Фонари на плотине светили сиротливо и тускло сквозь крепчавший дождь, но в темной сплошной громаде высокого берега ярко, вразмах всей стены, горело окно диспетчерской, и прожектор вырывал из мглы травянистый пригорок, стреноженного шлюзовского мерина, причальные кнехты и караульную будку правого берега.
Видят ли его из диспетчерской? Когда он входит в круг света под фонарем, видят, в бинокль могут и распознать, кого черти носят в непогожий час. Подумалось об этом мимолетно, не разум — глаз отозвался на резкий, казенный свет словно вырубленного во тьме окна. Сердцем Капустин чувствовал, что все будет так, как ему хотелось: он и река, никого больше. Он пройдет свой круг, простится с каждым мыском, с нависающими над темной водой ветлами, побредет вниз за переправу, дождется первого парома и взойдет на горку, туда, где вчера ждала его Цыганка, откуда он каждую ночь начинал спуск к реке. Он замкнет свой круг — это и будет прощание с Окой и с Сашей. Запретки нет, он свободно переходит реку по плотине, но жизни его это не изменило, река так же яростно напирает на сотни дубовых щитов, ярусами стоящих друг на друге, и рушится во всю ширь вниз, грохочет, беснуется и, затихая ворчливо, катит вдаль, навстречу волжской воде.
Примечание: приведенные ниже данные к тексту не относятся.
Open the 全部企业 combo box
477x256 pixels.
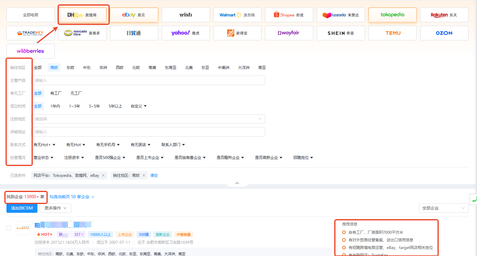[443, 208]
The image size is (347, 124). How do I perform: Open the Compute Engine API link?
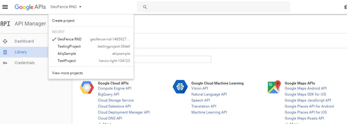[114, 88]
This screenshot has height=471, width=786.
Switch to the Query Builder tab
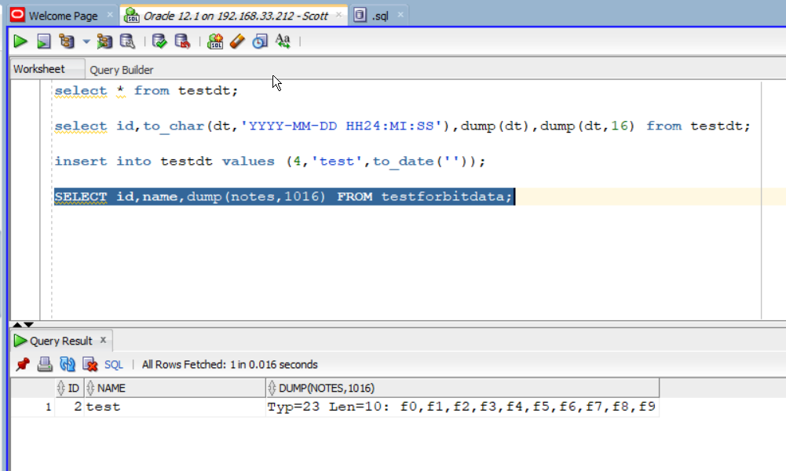point(121,70)
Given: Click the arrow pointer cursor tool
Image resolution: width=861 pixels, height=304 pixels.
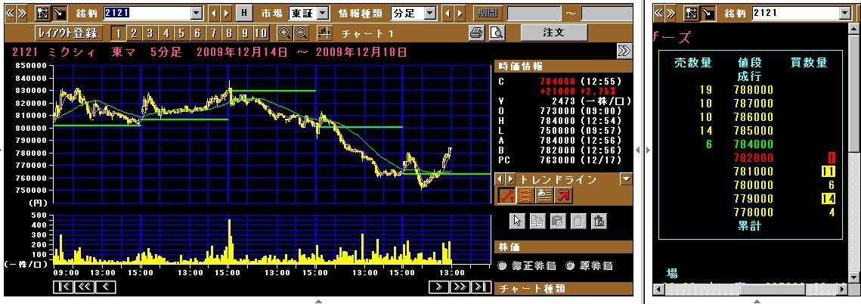Looking at the screenshot, I should (x=518, y=221).
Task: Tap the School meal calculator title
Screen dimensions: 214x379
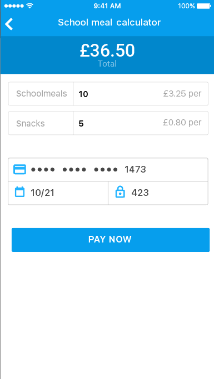Action: click(x=109, y=23)
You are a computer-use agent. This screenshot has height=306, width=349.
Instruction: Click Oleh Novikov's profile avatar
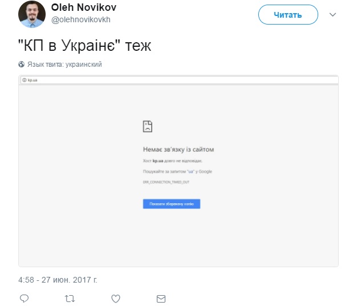point(32,14)
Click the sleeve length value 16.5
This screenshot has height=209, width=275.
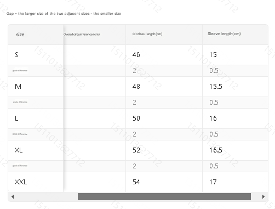coord(216,150)
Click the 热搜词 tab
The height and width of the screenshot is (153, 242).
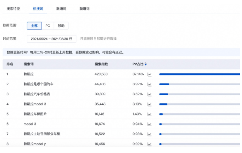tap(37, 8)
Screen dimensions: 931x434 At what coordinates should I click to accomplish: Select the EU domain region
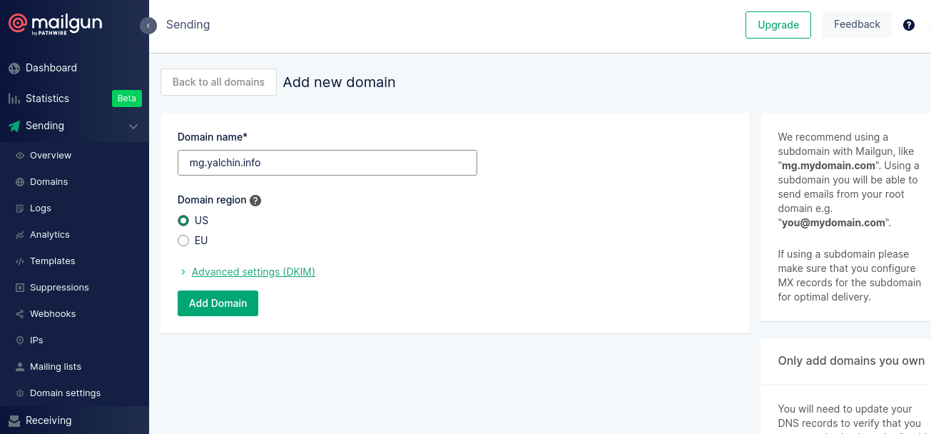click(183, 241)
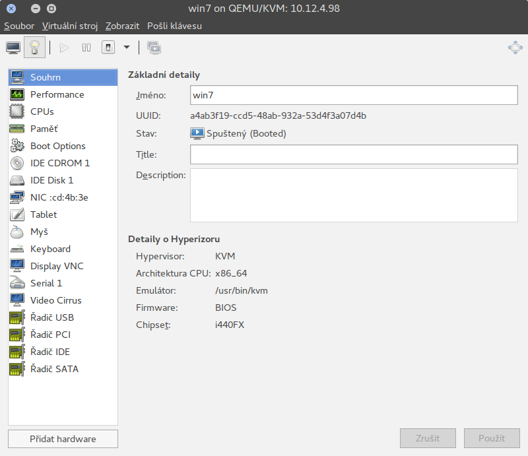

Караульная будка на левом берегу без двери, кто-то сорвал под ноги себе или в костре сжег; сухое дерево хорошо горит. Косой дождь не попадает в будку, можно бы отсидеться, но Капустин сошел по мокрому, выложенному камнем откосу на то место, где он упустил при Воронке судака. После полуночи, в дождь рыбе не до его снасточки: сильные броски и попятное движение снасти, то настороженное, крадущееся, то быстрое, как бегство, нужны ему, это его дыхание, его последний разговор с рекой. Капустин не видел, куда падает грузило, но угадывал место, знал его чутьем, опытом, слухом. Прекрасно было это рабочее, дерзкое соприкосновение с рекой и то, как они понимали друг друга под темным, облачным небом, и доброта реки к нему, словно и она знает, что эта ночь прощальная, и в сердце Капустина не жадность, не азарт, а печаль расставания. Река знает, что бежит он не от нее, а от Саши, но Саша и теперь с ним, стоит под кустами у «тихой» и наблюдает его янтарными, кошачьими, всевидящими глазами. Свою реку он пройдет этой ночью, всю, далеко за переправу, свободным броском подаст ей руку, сотни раз, вот так, огладит напряженной, быстрой снастью, может быть, и отпустит пойманную рыбу — он, как и в первый день, без кукана — пусть живет, пусть и река увидит его щедрость, его чистый, святой интерес. Саши он дожидаться не станет, они не встретятся этим утром, и он уйдет из ее памяти: Цыганка хорошо сказала — подсолнух, растет себе и растет, за солнцем голову поворачивает. У Саши хватит забот и радостей: это он так нескладно скроен, что не может забыть жалобных мешочков под ее глазами, ее погрузневшего тела, рыжего, радостного огня зрачков, грудного голоса, ее опрометчивости и прямодушия — что бы с ним ни случилось, куда ни забрось его судьба, Саша будет с ним, ему никогда не распорядиться собою вполне: любя Катю, он будет принадлежать и этой реке и Саше, потому что нужен ей, нужен в каком-то высшем смысле, не до конца доступном и ему самому.